But it's not the same  
We use the images when someone reach # post (100,500,1000...) and when is necesary an image to ilustrate something.

Could answer about the  ranks of the forum?
Thanks


----------



## Jabote

fetchezlavache said:
			
		

> *mike please* can we at least know why ? wouldn't it have been preferable to pm the person(s) who abused the use of inline images to ask them to slow down ?
> 
> i feel we are all punished for something just a few of us did wrong.
> 
> 
> it's _much less fun_ this way.


 
Agree with Fetchez... and may I add that if some people are too chatty and get their fingers slapped for it (wink to fetchez), even some moderators DO use many useless smilies AND veeeeeery long mottos at the end of ALL their messages....

IMHO, of couse...


----------



## lauranazario

> *mike please* can we at least know why ? wouldn't it have been preferable to pm the person(s) who abused the use of inline images to ask them to slow down ?


Guys and gals,
Apparently some may think that revoking in-line image "privileges" is some sort of generalized 'punishment' when Mike has made it clear it isn't.

In post #1 he stated:


			
				mike said:
			
		

> I made a change that will hopefully keep the download times reasonable


I think we must respect whatever operational decisions are taken by our Administrator to make these forums available to people in every corner of the world and with all forms of internet access services (from slow to high-speed).

And yes, while in-line images may have made these forums appear more "enjoyable", they are not indispensable for our language discussions.
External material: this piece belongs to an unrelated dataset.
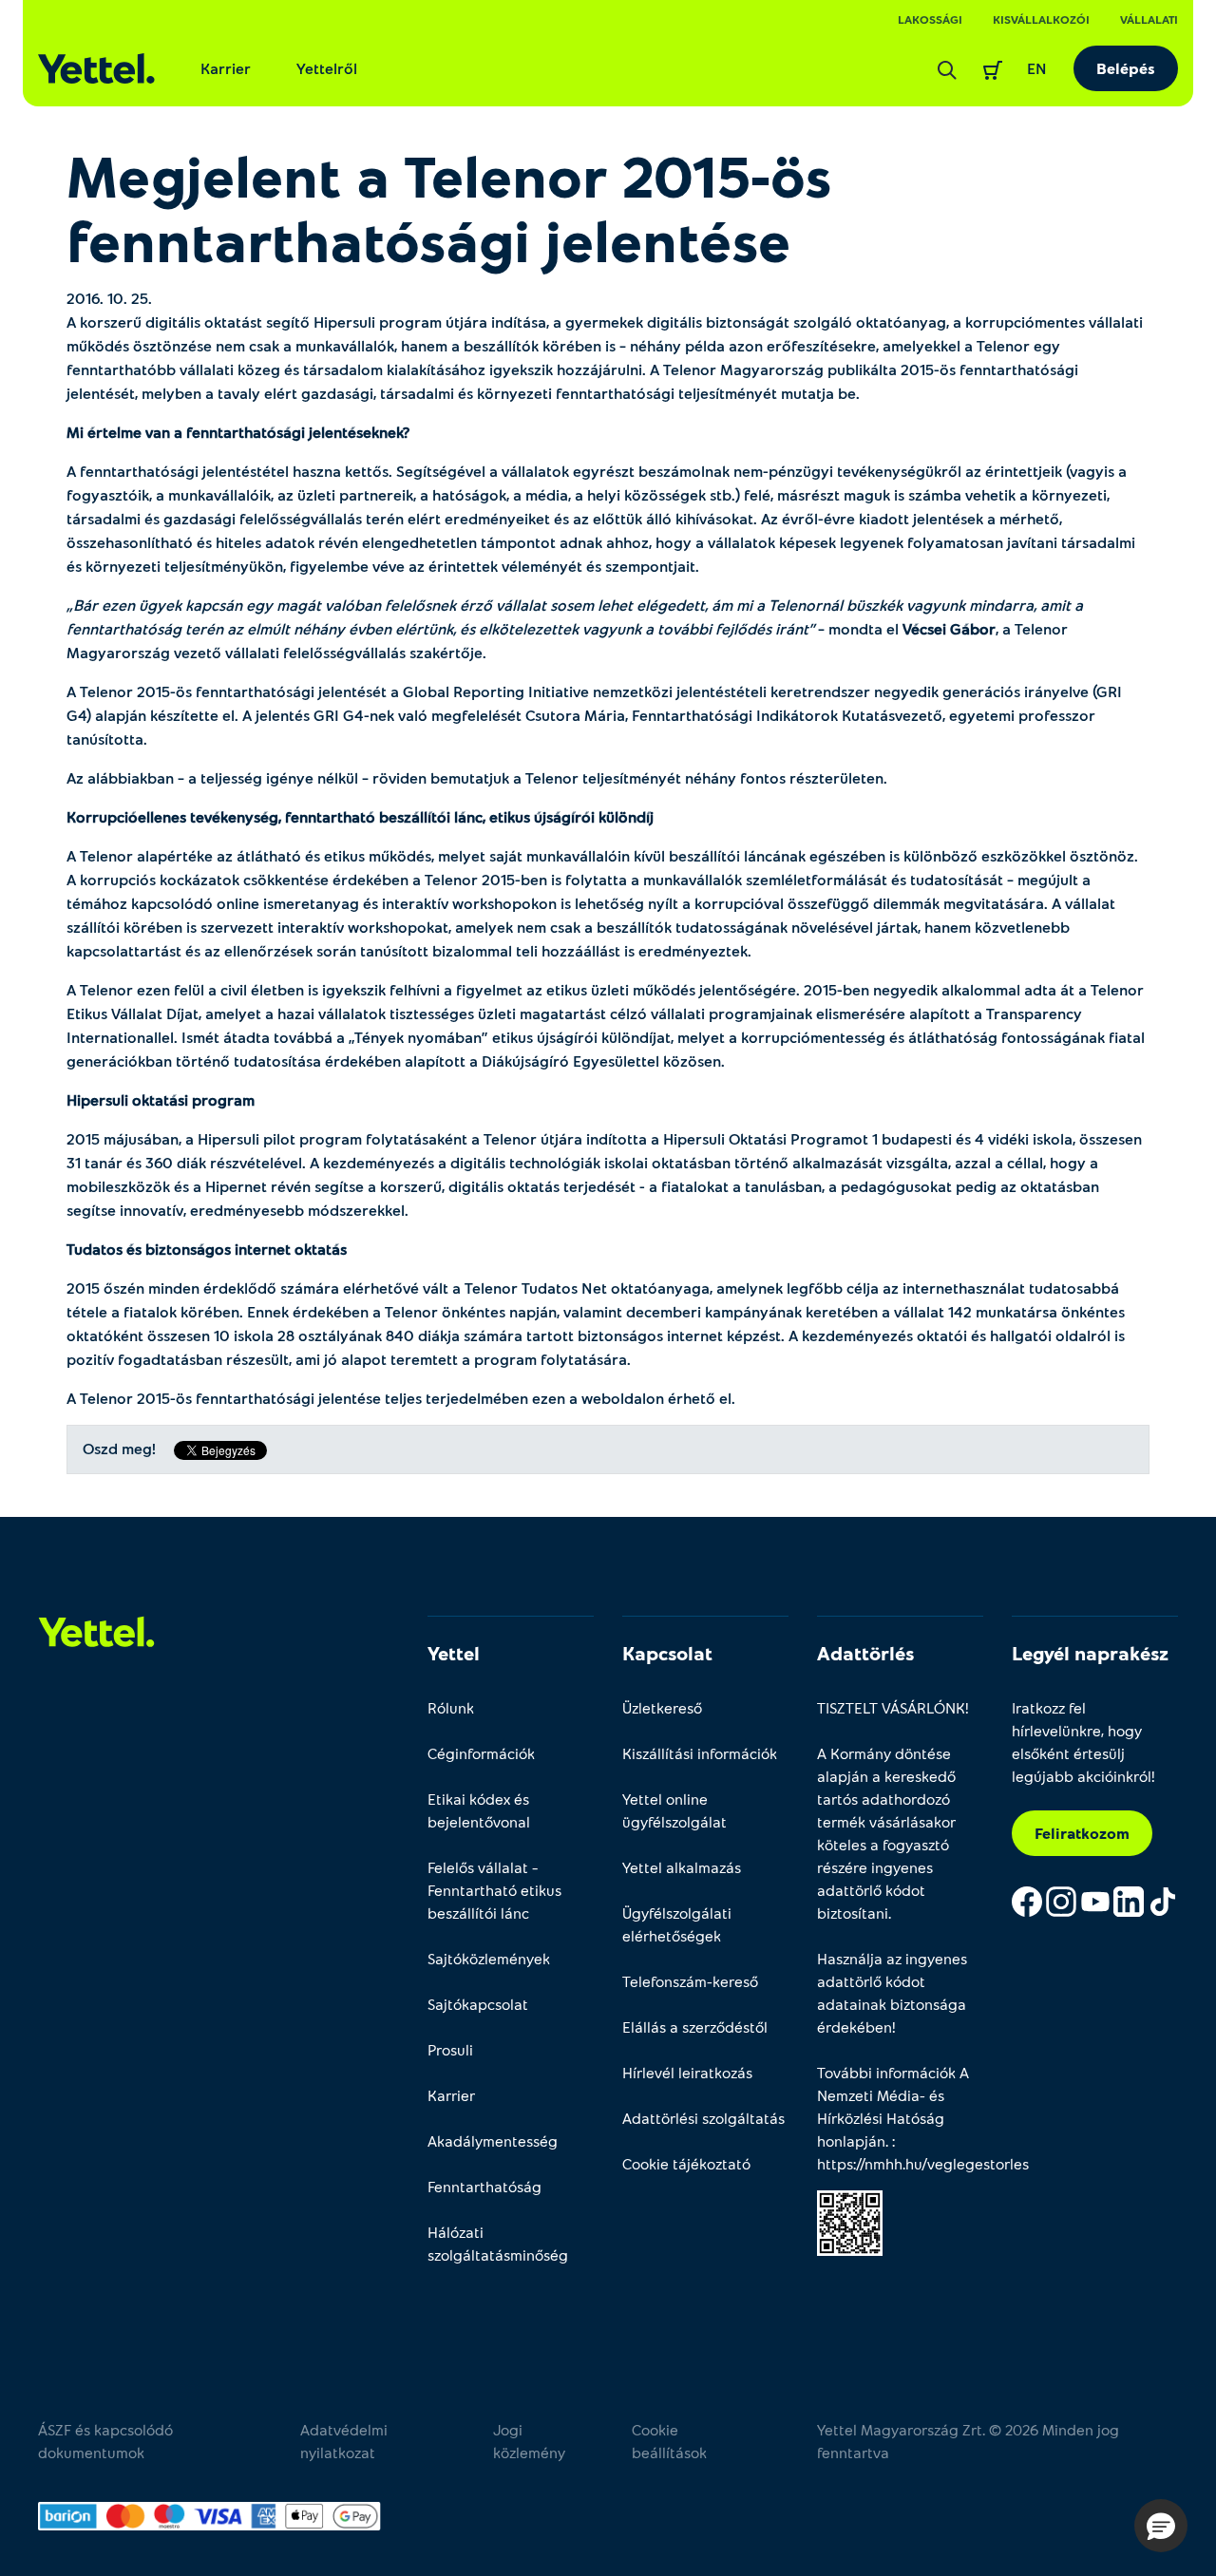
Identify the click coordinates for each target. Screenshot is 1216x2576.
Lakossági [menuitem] (930, 19)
Furthermore, we can all add links to images if we want to --so it's not like that ability has been banned forever.

I'm just trying to look on the bright side... and encourage everyone to do so as well.

Saludos,
LN


----------



## fetchezlavache

well, nothing is indispensable. no avatars, no profiles, no signatures, no smilies. keep only what you need, the ability to transcribe your words in a post. then you'll have the perfect forum.  <sigh>

regarding my use of the word 'punish', i stated it was a _feeling_, not a thought. --->





> some may think that revoking in-line image "privileges" is some sort of generalized 'punishment'


----------



## cuchuflete

Now there's a great idea! Delete all of these options, and then after a month, enable smilies! People will think they have been granted a large bowl of chocolate ice cream!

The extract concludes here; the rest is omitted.